Cons of a co-borrower

 

  • The credit of both applicants is affected equally.
  • The co-borrower is on the hook for payments before the primary borrower is delinquent.
  • The co-borrower must own part of the asset, which might not be ideal.

 

Co-Signer

 

Co-signer might be the most confusing term in any financial transaction. When renting, a co-signer is basically the same as a co-borrower, in mortgages the co-borrower is often referred to as the co-signer, a non-borrowing spouse could also be called a co-signer, and an actual co-signer means something different.

 

A co-signer is a step down from a co-borrower because their name is not on the mortgage. Since being a co-signer is such a muddled term, the co-signer may or may not help you qualify for the loan. Their credit may or may not be run as part of the transaction. But no matter what, a co-signer is on the title.

 

For our purposes, if you want help qualifying for a mortgage, a co-signer is someone who is put on the title, but the home is not their primary residence. This means that their financials will help you to qualify for the loan, but they become liable to pay the loan in default. This is the most common route people take when adding someone to their mortgage to get help qualifying.

 

Recommended Reading: The Effects of Co-Signing a Loan

 

When to have a co-signer

 

The main reason to have a co-signer is when you can’t qualify for a mortgage on your own. Adding a co-signer can boost your financials, whether you have low credit, short job history, inconsistent work, etc. Usually, this is a parent signing for a child to purchase their first home. If you cannot qualify on your own you will most likely need a co-signer, but it is important to check if your bank will allow a guarantor first.

 

Pros of a co-signer

 

  • Can help you qualify for the loan.
  • The co-signer doesn’t have to live in the house.
  • Co-signing is an accepted process that most banks except.

 

Cons of a co-signer

 

  • The co-signer is still on the title, which has tax and other consequences.
  • The co-signer must sign off on all transactions, including refinances, involving the asset.
  • The co-signer’s credit may be affected by the primary signer’s delinquency.

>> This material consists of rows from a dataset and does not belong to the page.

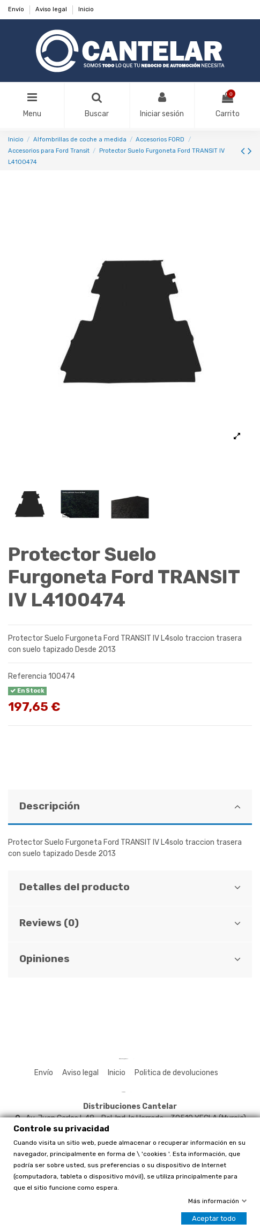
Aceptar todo (214, 1218)
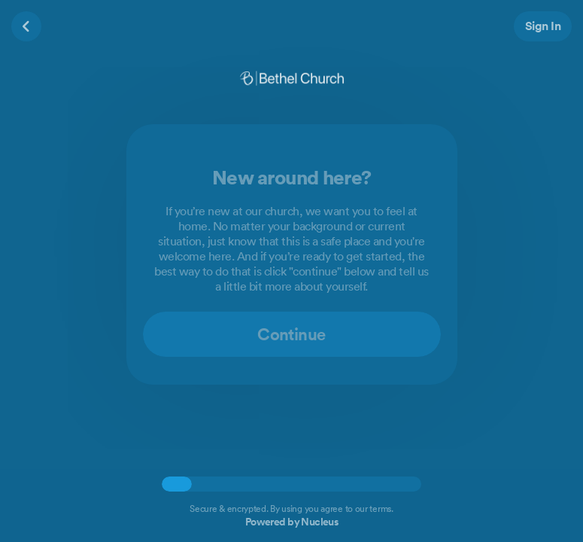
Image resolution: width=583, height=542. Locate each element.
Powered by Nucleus (292, 521)
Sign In (543, 26)
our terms (373, 508)
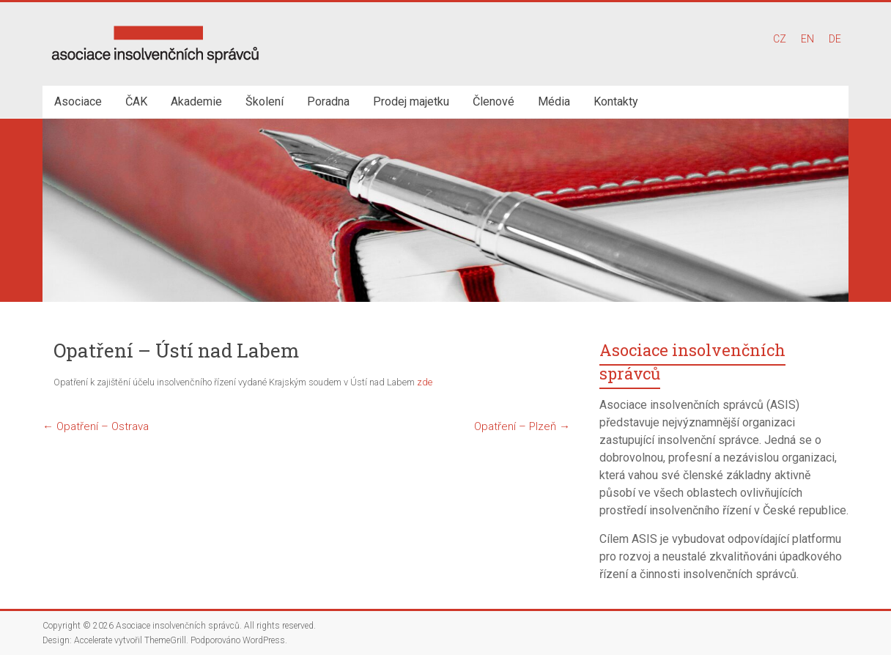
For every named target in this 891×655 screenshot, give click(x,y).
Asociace (78, 101)
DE (835, 39)
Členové (493, 101)
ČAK (136, 101)
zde (424, 382)
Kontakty (616, 101)
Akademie (196, 101)
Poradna (328, 101)
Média (554, 101)
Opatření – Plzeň (522, 426)
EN (807, 39)
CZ (779, 39)
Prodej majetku (411, 101)
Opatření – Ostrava (95, 426)
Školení (264, 101)
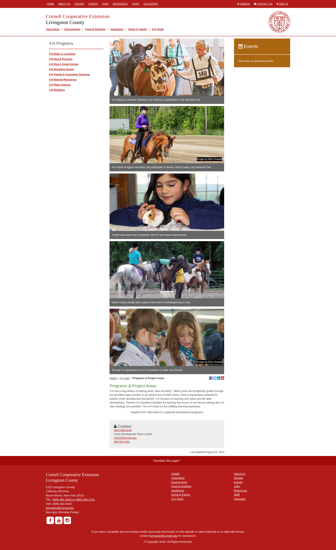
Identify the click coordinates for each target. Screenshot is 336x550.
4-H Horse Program (60, 59)
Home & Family (137, 29)
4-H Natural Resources (63, 79)
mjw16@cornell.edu (125, 437)
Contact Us (264, 4)
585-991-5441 (122, 441)
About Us (64, 4)
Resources (120, 4)
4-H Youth (158, 29)
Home (50, 4)
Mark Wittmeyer (123, 430)
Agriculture (53, 29)
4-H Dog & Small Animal (63, 64)
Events (93, 4)
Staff (135, 4)
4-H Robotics (57, 89)
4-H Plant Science (60, 84)
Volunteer (151, 4)
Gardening (116, 29)
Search (245, 4)
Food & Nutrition (95, 29)
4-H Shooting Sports (61, 69)
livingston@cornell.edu (60, 508)
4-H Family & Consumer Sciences (69, 74)
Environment (72, 29)
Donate (79, 4)
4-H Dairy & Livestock (62, 53)
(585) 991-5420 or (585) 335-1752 (73, 499)
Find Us (283, 4)
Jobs (105, 4)
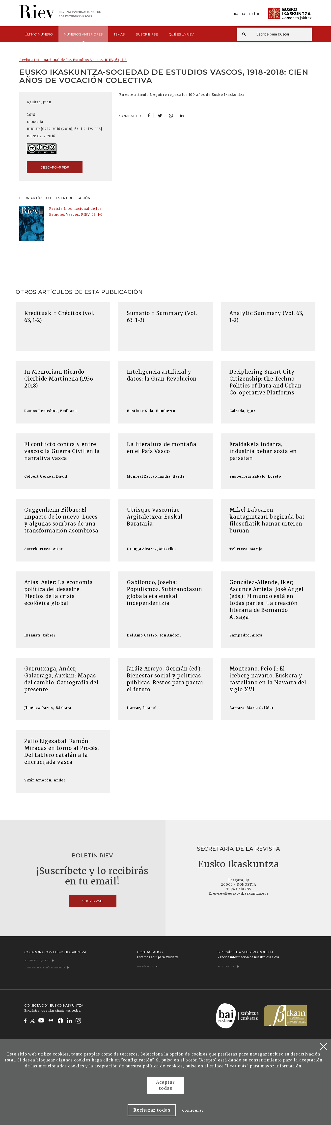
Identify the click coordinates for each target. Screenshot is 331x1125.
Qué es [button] (181, 34)
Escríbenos (147, 966)
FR (251, 13)
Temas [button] (119, 34)
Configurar (192, 1110)
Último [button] (39, 34)
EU (236, 13)
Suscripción (228, 966)
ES (243, 13)
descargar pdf (54, 167)
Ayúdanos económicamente (47, 967)
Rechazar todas (151, 1110)
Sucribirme (92, 901)
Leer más (237, 1066)
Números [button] (83, 37)
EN (258, 13)
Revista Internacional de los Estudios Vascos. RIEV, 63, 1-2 (73, 60)
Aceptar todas (165, 1085)
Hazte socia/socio (39, 960)
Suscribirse (147, 34)
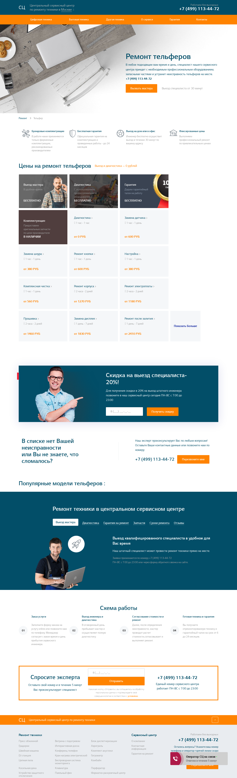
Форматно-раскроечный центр (108, 733)
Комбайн (96, 720)
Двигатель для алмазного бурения (69, 742)
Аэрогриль (97, 706)
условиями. (133, 656)
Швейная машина (29, 711)
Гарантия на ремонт (116, 483)
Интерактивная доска (67, 706)
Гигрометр (97, 715)
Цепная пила (26, 720)
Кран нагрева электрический (71, 715)
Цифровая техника (41, 19)
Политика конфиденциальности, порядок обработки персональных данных (138, 771)
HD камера (25, 741)
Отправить (116, 641)
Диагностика (90, 483)
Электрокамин (99, 748)
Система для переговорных (34, 748)
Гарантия (175, 19)
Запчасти (139, 483)
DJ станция (25, 715)
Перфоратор (98, 728)
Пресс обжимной (28, 701)
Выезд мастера (65, 482)
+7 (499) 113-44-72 (139, 79)
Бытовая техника (79, 19)
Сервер (95, 753)
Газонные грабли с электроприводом (65, 755)
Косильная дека (27, 728)
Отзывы (179, 483)
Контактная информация (138, 708)
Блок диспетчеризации (104, 701)
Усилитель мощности (67, 748)
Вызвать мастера (141, 88)
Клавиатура (61, 728)
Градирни (24, 706)
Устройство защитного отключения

Image Credit: Shutterstock

 

Guarantor

 

A guarantor is the least intrusive option for adding someone to your mortgage. The guarantor states that in the event of default they will assume responsibility for the mortgage. This is an important distinction because it shelter’s the guarantor’s credit from the loan’s default. Once again, this term can become muddled and lenders may refer to a co-signer as a guarantor, but a true guarantor has very little credit involvement in the transaction and does not have to be on title. Even with this, the guarantor can help you qualify for a loan. That means a guarantor is the least risky way of adding someone to your loan. The problem is a guarantor isn’t always allowed by a lender. It is important to do your due diligence on this when trying to get a loan.

 

When to have a guarantor

 

If someone is willing to help you qualify for a loan but wants to take on the least risk possible, the guarantor is the best option. It has the least credit, tax, and other implications for them. If the only thing you need is help qualifying, then a guarantor is probably the best option.

 

Pros of a guarantor

 

  • Can help you qualify for the loan.
  • Not on the title.
  • Minimal impact on the guarantor.

 

Cons of a guarantor

 

  • Fewer protections for the guarantor since they don’t own the asset.
  • Can’t access the loan until it is in default.
  • Not always an available option.

 

Recommended Reading: Five Tips for Buying Your Dream Home

 

The Money Wrap Up

 

The type of partner you have depends on how involved you want someone to be in your loan. A co-borrower means that person got the loan just as much as you. A co-signer puts the person in the second position on the loan, giving them less responsibility for the loan, but they still have risk and ownership in the asset. A guarantor is never involved unless the loan goes into default so it is a good way to help someone qualify while minimizing risk. Depending on your preferences you can now choose the best option for you when getting a loan.